• **THE INPUT**:
____

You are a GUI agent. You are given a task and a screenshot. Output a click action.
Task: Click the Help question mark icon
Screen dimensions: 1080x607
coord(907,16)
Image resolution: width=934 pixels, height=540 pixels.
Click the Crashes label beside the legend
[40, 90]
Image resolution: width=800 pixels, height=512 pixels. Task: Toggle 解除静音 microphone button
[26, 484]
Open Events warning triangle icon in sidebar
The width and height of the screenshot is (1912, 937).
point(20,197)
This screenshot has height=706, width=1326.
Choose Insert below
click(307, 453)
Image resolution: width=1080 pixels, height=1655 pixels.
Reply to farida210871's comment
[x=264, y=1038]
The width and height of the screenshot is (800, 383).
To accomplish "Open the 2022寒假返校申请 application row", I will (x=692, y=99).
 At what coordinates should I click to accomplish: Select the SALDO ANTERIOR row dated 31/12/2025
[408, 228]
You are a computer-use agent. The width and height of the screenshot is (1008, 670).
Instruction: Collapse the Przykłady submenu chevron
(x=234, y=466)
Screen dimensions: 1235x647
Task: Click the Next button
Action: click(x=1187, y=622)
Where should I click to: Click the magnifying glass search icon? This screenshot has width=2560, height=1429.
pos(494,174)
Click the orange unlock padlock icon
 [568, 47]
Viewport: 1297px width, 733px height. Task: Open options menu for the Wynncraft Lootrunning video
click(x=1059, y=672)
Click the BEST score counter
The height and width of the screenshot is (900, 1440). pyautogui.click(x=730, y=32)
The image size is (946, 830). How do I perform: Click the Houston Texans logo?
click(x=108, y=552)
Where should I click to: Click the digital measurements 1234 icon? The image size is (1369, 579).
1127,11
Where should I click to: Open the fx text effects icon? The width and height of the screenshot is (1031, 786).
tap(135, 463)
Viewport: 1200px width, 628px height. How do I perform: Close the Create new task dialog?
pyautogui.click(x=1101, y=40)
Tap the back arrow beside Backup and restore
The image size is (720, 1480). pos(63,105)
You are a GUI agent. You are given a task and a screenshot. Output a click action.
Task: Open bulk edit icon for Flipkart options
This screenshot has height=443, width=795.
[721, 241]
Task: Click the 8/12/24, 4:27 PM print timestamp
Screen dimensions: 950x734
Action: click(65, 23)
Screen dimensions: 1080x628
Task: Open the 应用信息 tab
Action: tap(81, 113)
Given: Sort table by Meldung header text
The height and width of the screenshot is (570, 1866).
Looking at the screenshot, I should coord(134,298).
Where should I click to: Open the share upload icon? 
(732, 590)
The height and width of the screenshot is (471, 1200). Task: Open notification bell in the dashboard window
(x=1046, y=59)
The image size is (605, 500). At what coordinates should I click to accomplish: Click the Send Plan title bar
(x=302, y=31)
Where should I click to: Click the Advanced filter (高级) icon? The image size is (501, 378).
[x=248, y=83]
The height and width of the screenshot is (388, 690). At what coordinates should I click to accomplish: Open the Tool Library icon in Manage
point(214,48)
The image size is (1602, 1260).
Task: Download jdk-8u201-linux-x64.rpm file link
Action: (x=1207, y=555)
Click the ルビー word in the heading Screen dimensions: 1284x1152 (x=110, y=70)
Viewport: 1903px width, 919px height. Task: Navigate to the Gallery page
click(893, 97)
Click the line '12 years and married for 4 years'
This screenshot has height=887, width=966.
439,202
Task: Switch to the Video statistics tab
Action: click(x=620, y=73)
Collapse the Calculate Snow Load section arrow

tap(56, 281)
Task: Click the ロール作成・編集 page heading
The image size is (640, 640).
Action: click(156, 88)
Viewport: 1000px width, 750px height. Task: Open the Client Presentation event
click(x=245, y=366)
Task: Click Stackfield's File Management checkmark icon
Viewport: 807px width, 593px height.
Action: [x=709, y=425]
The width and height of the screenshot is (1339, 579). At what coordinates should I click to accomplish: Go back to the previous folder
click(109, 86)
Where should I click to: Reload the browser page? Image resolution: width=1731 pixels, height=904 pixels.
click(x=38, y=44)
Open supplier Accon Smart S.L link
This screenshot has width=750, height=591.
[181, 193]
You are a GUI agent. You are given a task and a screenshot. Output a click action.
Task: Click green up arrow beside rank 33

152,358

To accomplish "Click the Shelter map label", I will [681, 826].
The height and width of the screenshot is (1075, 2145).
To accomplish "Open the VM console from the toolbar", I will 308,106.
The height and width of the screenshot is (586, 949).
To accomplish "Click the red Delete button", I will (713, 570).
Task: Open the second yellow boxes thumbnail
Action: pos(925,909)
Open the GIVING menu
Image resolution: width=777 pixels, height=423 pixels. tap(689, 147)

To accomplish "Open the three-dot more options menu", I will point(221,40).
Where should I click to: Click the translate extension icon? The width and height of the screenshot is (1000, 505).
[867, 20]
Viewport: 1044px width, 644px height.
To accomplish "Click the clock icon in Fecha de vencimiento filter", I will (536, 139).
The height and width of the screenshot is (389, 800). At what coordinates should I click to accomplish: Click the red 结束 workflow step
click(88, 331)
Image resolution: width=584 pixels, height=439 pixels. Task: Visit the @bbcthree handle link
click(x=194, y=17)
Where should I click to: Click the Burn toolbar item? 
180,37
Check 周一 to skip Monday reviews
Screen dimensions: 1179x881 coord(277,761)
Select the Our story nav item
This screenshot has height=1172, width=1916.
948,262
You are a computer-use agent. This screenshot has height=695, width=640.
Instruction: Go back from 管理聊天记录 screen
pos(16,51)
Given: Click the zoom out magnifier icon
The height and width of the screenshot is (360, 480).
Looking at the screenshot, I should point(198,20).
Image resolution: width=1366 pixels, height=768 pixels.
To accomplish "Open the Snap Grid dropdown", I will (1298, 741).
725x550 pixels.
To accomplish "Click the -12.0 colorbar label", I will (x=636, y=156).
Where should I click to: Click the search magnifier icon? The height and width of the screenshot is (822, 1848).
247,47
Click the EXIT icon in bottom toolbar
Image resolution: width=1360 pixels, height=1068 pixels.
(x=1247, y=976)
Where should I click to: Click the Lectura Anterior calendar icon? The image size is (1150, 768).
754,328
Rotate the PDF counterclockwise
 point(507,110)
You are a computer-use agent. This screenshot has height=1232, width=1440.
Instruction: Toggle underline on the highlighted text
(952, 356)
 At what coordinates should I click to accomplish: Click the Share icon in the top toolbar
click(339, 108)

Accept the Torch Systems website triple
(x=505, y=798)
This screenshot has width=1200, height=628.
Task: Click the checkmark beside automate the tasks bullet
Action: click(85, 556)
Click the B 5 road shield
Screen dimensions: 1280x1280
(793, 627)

____

• **EXERCISE AIM**:
A verbatim output of all the data above is needed.

• **ANSWER TO THE EXERCISE**:
You are a GUI agent. You are given a task and a screenshot. Output a click action.
Task: Click the Help question mark icon
Screen dimensions: 1080x607
coord(907,16)
Image resolution: width=934 pixels, height=540 pixels.
Click the Crashes label beside the legend
[40, 90]
Image resolution: width=800 pixels, height=512 pixels. Task: Toggle 解除静音 microphone button
[26, 484]
Open Events warning triangle icon in sidebar
The width and height of the screenshot is (1912, 937).
point(20,197)
This screenshot has height=706, width=1326.
Choose Insert below
click(307, 453)
Image resolution: width=1080 pixels, height=1655 pixels.
Reply to farida210871's comment
[x=264, y=1038]
The width and height of the screenshot is (800, 383).
To accomplish "Open the 2022寒假返校申请 application row", I will (x=692, y=99).
 At what coordinates should I click to accomplish: Select the SALDO ANTERIOR row dated 31/12/2025
[408, 228]
You are a computer-use agent. The width and height of the screenshot is (1008, 670).
Instruction: Collapse the Przykłady submenu chevron
(x=234, y=466)
Screen dimensions: 1235x647
Task: Click the Next button
Action: click(x=1187, y=622)
Where should I click to: Click the magnifying glass search icon? This screenshot has width=2560, height=1429.
pos(494,174)
Click the orange unlock padlock icon
 [568, 47]
Viewport: 1297px width, 733px height. Task: Open options menu for the Wynncraft Lootrunning video
click(x=1059, y=672)
Click the BEST score counter
The height and width of the screenshot is (900, 1440). pyautogui.click(x=730, y=32)
The image size is (946, 830). How do I perform: Click the Houston Texans logo?
click(x=108, y=552)
Where should I click to: Click the digital measurements 1234 icon? The image size is (1369, 579).
1127,11
Where should I click to: Open the fx text effects icon? The width and height of the screenshot is (1031, 786).
tap(135, 463)
Viewport: 1200px width, 628px height. How do I perform: Close the Create new task dialog?
pyautogui.click(x=1101, y=40)
Tap the back arrow beside Backup and restore
The image size is (720, 1480). pos(63,105)
You are a GUI agent. You are given a task and a screenshot. Output a click action.
Task: Open bulk edit icon for Flipkart options
This screenshot has height=443, width=795.
[721, 241]
Task: Click the 8/12/24, 4:27 PM print timestamp
Screen dimensions: 950x734
Action: click(65, 23)
Screen dimensions: 1080x628
Task: Open the 应用信息 tab
Action: tap(81, 113)
Given: Sort table by Meldung header text
The height and width of the screenshot is (570, 1866).
Looking at the screenshot, I should coord(134,298).
Where should I click to: Open the share upload icon? 
(732, 590)
The height and width of the screenshot is (471, 1200). Task: Open notification bell in the dashboard window
(x=1046, y=59)
The image size is (605, 500). At what coordinates should I click to accomplish: Click the Send Plan title bar
(x=302, y=31)
Where should I click to: Click the Advanced filter (高级) icon? The image size is (501, 378).
[x=248, y=83]
The height and width of the screenshot is (388, 690). At what coordinates should I click to accomplish: Open the Tool Library icon in Manage
point(214,48)
The image size is (1602, 1260).
Task: Download jdk-8u201-linux-x64.rpm file link
Action: (x=1207, y=555)
Click the ルビー word in the heading Screen dimensions: 1284x1152 (x=110, y=70)
Viewport: 1903px width, 919px height. Task: Navigate to the Gallery page
click(893, 97)
Click the line '12 years and married for 4 years'
This screenshot has height=887, width=966.
439,202
Task: Switch to the Video statistics tab
Action: click(x=620, y=73)
Collapse the Calculate Snow Load section arrow

tap(56, 281)
Task: Click the ロール作成・編集 page heading
The image size is (640, 640).
Action: click(156, 88)
Viewport: 1000px width, 750px height. Task: Open the Client Presentation event
click(x=245, y=366)
Task: Click Stackfield's File Management checkmark icon
Viewport: 807px width, 593px height.
Action: [x=709, y=425]
The width and height of the screenshot is (1339, 579). At what coordinates should I click to accomplish: Go back to the previous folder
click(109, 86)
Where should I click to: Reload the browser page? Image resolution: width=1731 pixels, height=904 pixels.
click(x=38, y=44)
Open supplier Accon Smart S.L link
This screenshot has width=750, height=591.
[181, 193]
You are a GUI agent. You are given a task and a screenshot. Output a click action.
Task: Click green up arrow beside rank 33

152,358

To accomplish "Click the Shelter map label", I will [681, 826].
The height and width of the screenshot is (1075, 2145).
To accomplish "Open the VM console from the toolbar", I will 308,106.
The height and width of the screenshot is (586, 949).
To accomplish "Click the red Delete button", I will (713, 570).
Task: Open the second yellow boxes thumbnail
Action: pos(925,909)
Open the GIVING menu
Image resolution: width=777 pixels, height=423 pixels. tap(689, 147)

To accomplish "Open the three-dot more options menu", I will point(221,40).
Where should I click to: Click the translate extension icon? The width and height of the screenshot is (1000, 505).
[867, 20]
Viewport: 1044px width, 644px height.
To accomplish "Click the clock icon in Fecha de vencimiento filter", I will (536, 139).
The height and width of the screenshot is (389, 800). At what coordinates should I click to accomplish: Click the red 结束 workflow step
click(88, 331)
Image resolution: width=584 pixels, height=439 pixels. Task: Visit the @bbcthree handle link
click(x=194, y=17)
Where should I click to: Click the Burn toolbar item? 
180,37
Check 周一 to skip Monday reviews
Screen dimensions: 1179x881 coord(277,761)
Select the Our story nav item
This screenshot has height=1172, width=1916.
948,262
You are a computer-use agent. This screenshot has height=695, width=640.
Instruction: Go back from 管理聊天记录 screen
pos(16,51)
Given: Click the zoom out magnifier icon
The height and width of the screenshot is (360, 480).
Looking at the screenshot, I should point(198,20).
Image resolution: width=1366 pixels, height=768 pixels.
To accomplish "Open the Snap Grid dropdown", I will (1298, 741).
725x550 pixels.
To accomplish "Click the -12.0 colorbar label", I will (x=636, y=156).
Where should I click to: Click the search magnifier icon? The height and width of the screenshot is (822, 1848).
247,47
Click the EXIT icon in bottom toolbar
Image resolution: width=1360 pixels, height=1068 pixels.
(x=1247, y=976)
Where should I click to: Click the Lectura Anterior calendar icon? The image size is (1150, 768).
754,328
Rotate the PDF counterclockwise
 point(507,110)
You are a computer-use agent. This screenshot has height=1232, width=1440.
Instruction: Toggle underline on the highlighted text
(952, 356)
 At what coordinates should I click to accomplish: Click the Share icon in the top toolbar
click(339, 108)

Accept the Torch Systems website triple
(x=505, y=798)
This screenshot has width=1200, height=628.
Task: Click the checkmark beside automate the tasks bullet
Action: click(85, 556)
Click the B 5 road shield
Screen dimensions: 1280x1280
(793, 627)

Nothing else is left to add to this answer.